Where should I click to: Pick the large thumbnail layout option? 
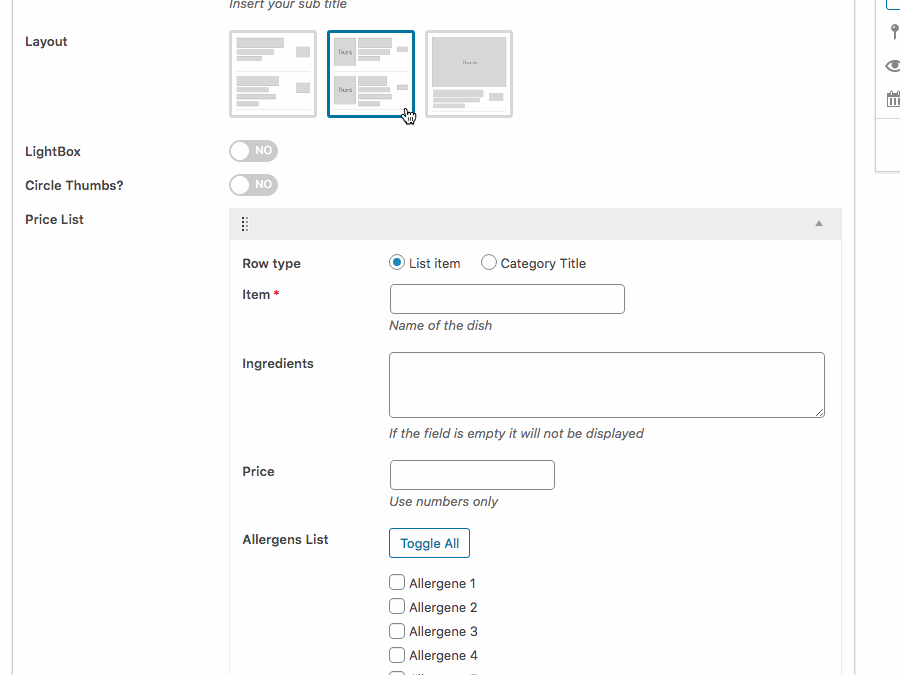click(469, 74)
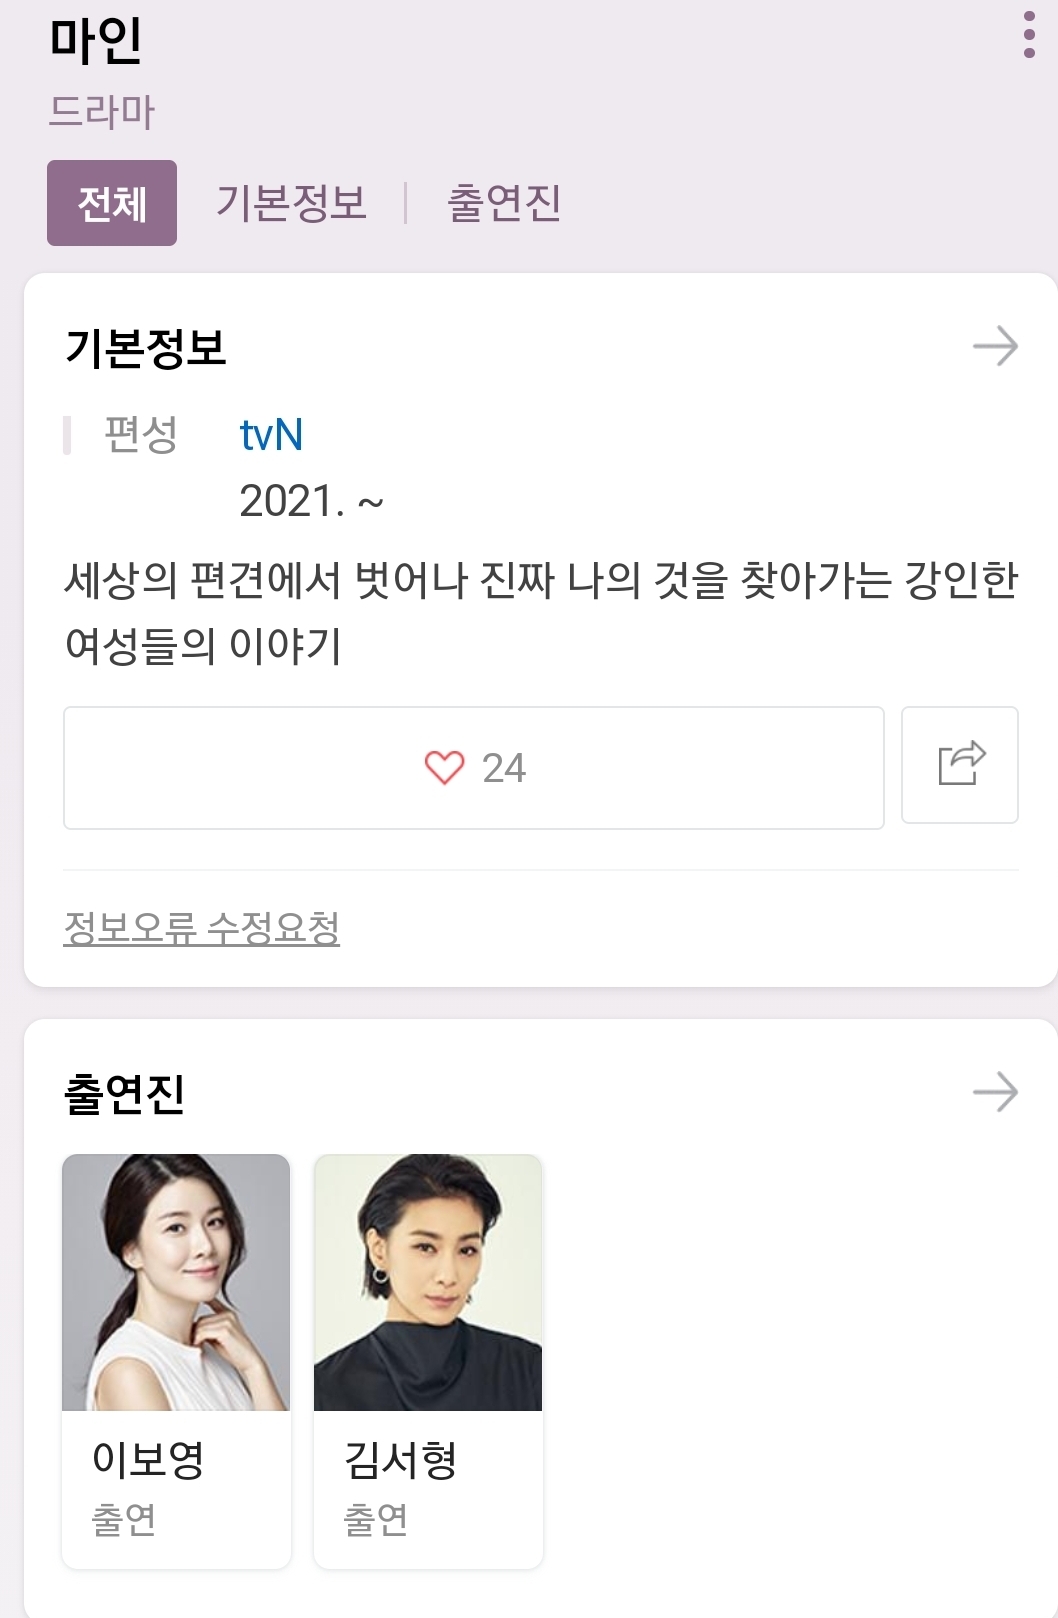Viewport: 1058px width, 1618px height.
Task: Open the tvN channel link
Action: (x=271, y=435)
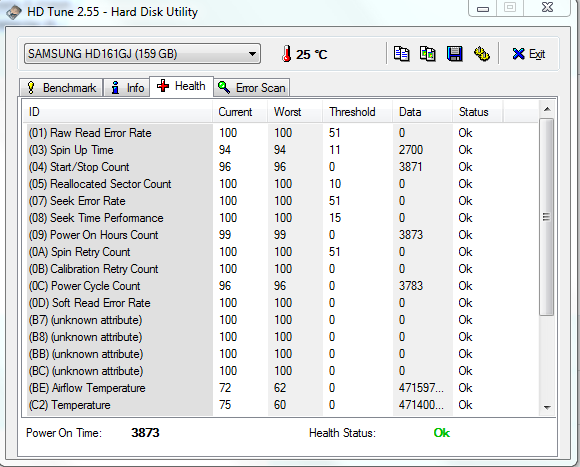
Task: Click the Current column header
Action: tap(235, 112)
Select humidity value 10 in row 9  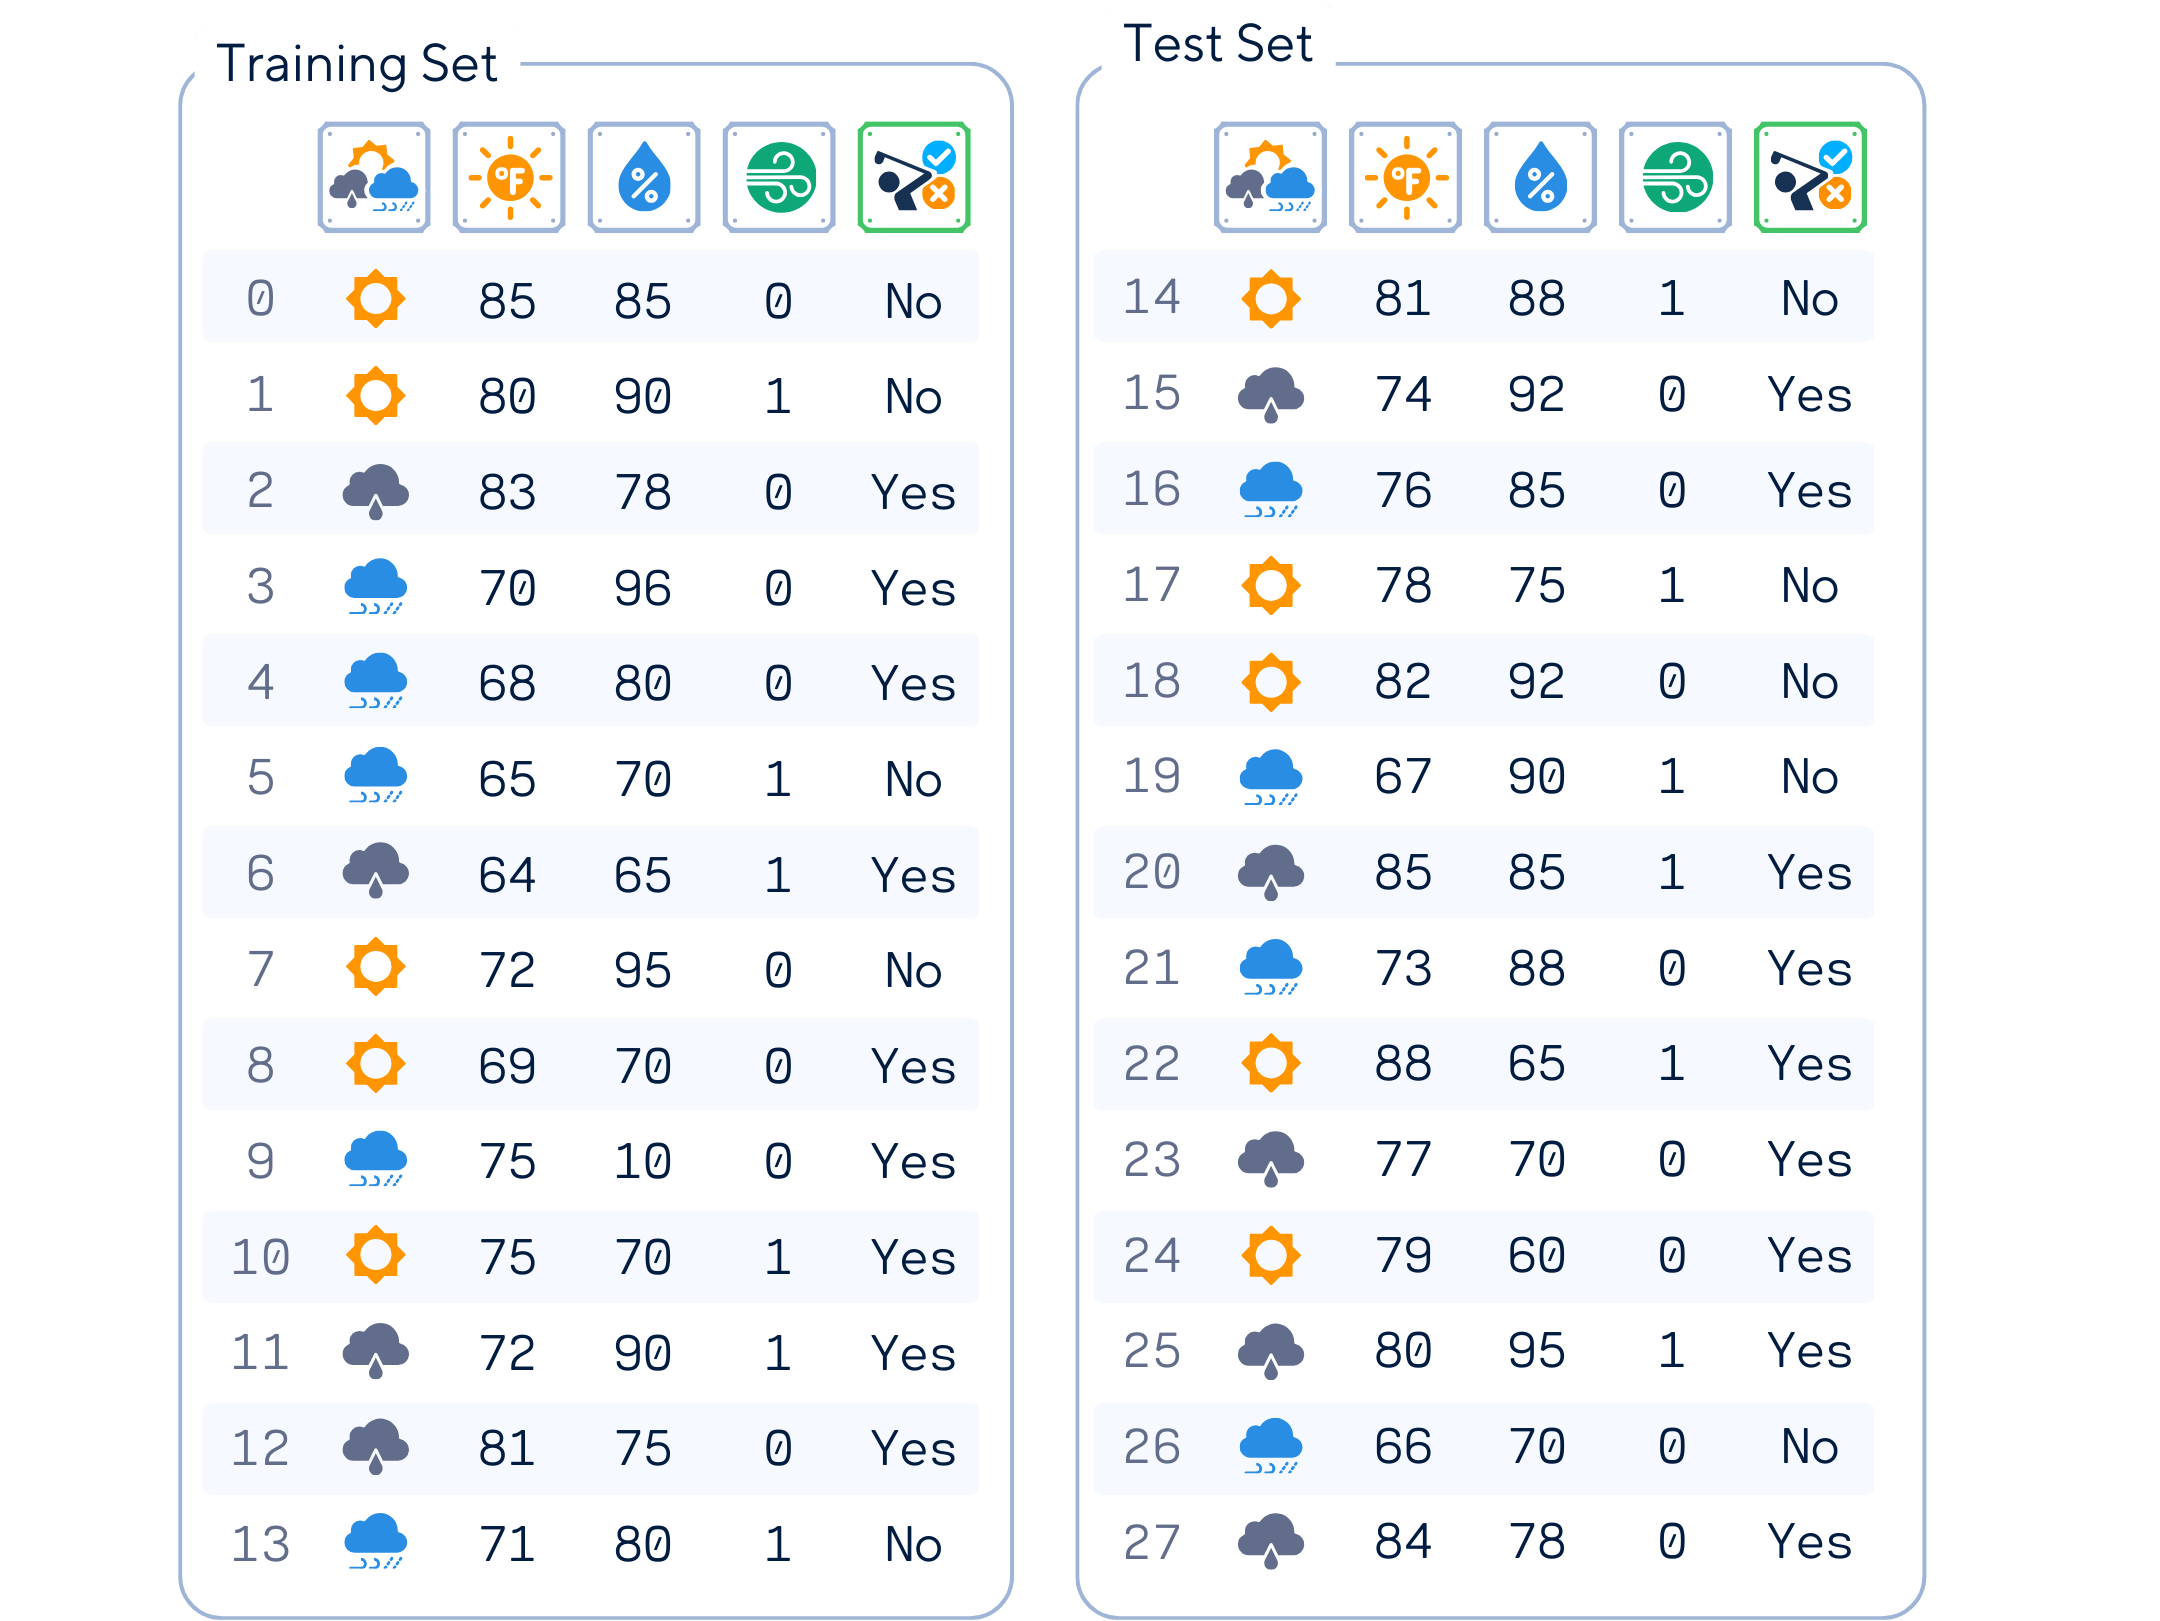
══════
■ **What you are asked to do**
Every line in the data above needs to be given again exactly, pictures aside.

■ **Result**
Where should I click to: Pick the large thumbnail layout option? 
click(469, 74)
Viewport: 1058px width, 1618px height.
Task: Open the tvN channel link
Action: (x=271, y=435)
Task: Click the Current column header
Action: tap(235, 112)
Select humidity value 10 in row 9  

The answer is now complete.